Philip-CM 120透射电镜(日本飞利浦公司);ESP 300电子自旋共振仪(德国Bruker公司);高效液相色谱仪(美国Hp公司)。Fluo-3-AM、谷氨酸(Glu)、甘氨酸(Gly)、天冬氨酸(Asp)、γ-氨基丁酸(GABA)和毒扁豆碱 (美国Sigma公司);马来酰亚胺(美国Aldrich公司)。

二级雄性Wistar大鼠20只(军事医学科学院实验动物中心),体重(180 ± 20) g。统一饲养,室内温度 21~23℃,相对湿度60%。

采用蔗糖梯度离心法制备突触体^〔1〕:取正常大鼠脑组织,分离大脑皮质,按1:100(W:V)加入0.32 mol/L蔗糖匀浆,1 500 r/min离心10 min,将上清液覆加于 1.5 mL 1.2 mol/L蔗糖表面;25 000 r/min离心25 min,收集中间带,用0.32 mol/L蔗糖稀释3~3.5倍后,覆加于1.5 mL 0.8 mol/L蔗糖表面,25 000 r/min离心15 min,将离心管底部突触体,悬浮于生理盐水缓冲液中,4℃保存。用前37℃孵育2 h。

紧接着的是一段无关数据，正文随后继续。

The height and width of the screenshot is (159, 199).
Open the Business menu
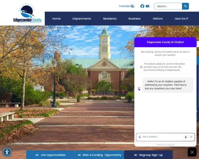(134, 19)
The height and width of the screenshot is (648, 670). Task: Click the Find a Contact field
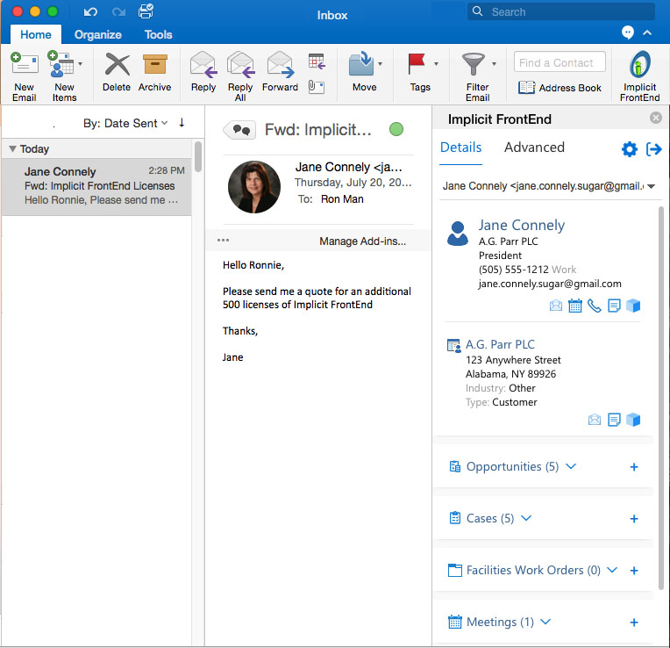(x=559, y=62)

制备好突触体随机分为对照组、30,50 mW/cm²微波辐射组。每组5个样本。采用军事医学科学院自建的微波模拟源进行辐射。将突触体接种于直径 35mm培养皿中,放于辐射台上辐射。平均功率密度为30和 50 mW/cm²,辐射时间为5 min。对照组置于辐射台上5 min,不给予辐射。

辐射后即刻10 000 r/min离心10 min,弃上清;20 mmol/L 4-羟乙基哌嗪乙磺酸 (HEPES)缓冲液洗涤2~3次,10 000 r/min离心10 min;用 Fluo-3-AM (终浓度为5 μmol/mL)于37℃避光孵育 0.5~1 h;采用流式细胞仪进行检测。

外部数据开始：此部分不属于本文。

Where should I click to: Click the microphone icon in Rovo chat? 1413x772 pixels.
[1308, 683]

微波辐射后取突触体悬液,加入适量膜蛋白自旋标记物马来酰亚胺,0.2 mol/L,37℃孵育4 h;0.1 mol/L磷酸盐缓冲液洗涤,直到洗涤缓冲液中无自旋标记物信号为止;离心,沉淀置于样品腔中,进行电子自旋共振测试。参照文献^〔3〕计算膜蛋白强弱固定化比值 (S/W)及旋转相关时间(τ_c ):S/W=h_s/h_w ,τ_c=2.756 × 10^-10 ×△H₀ × ﹛〔h ₍₀₎/h _(-1)〕^1/2-〔h ₍₀₎/h ₍₁₎〕^1/2 ﹜。

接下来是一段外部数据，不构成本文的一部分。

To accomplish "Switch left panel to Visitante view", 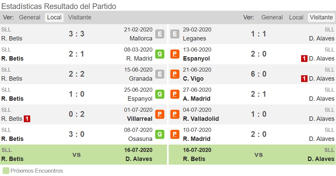I will coord(80,17).
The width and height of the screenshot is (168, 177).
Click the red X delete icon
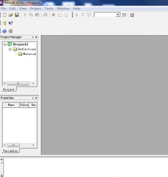tap(53, 15)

突触体辐射后,37℃孵育 0.5 h,10 000 r/min离心5 min,取上清,样品处理参照文献^〔4〕进行。用高效液相色谱法检测神经递质,100 μL衍生试剂内加入20 μL样品,振荡2 min,加样20 μL。测得氨基酸所占峰面积(A_样)。根据标准品峰面积(A_标)和浓度(C_标)比,计算出被测氨基酸浓度(C_样):C_样(mg/ml)=C标× A_样/A_标,突触体氨基酸递质释放量=上清液容积(mL)× C_样(mg/mL)= 1 × C_标× A_样/A_标。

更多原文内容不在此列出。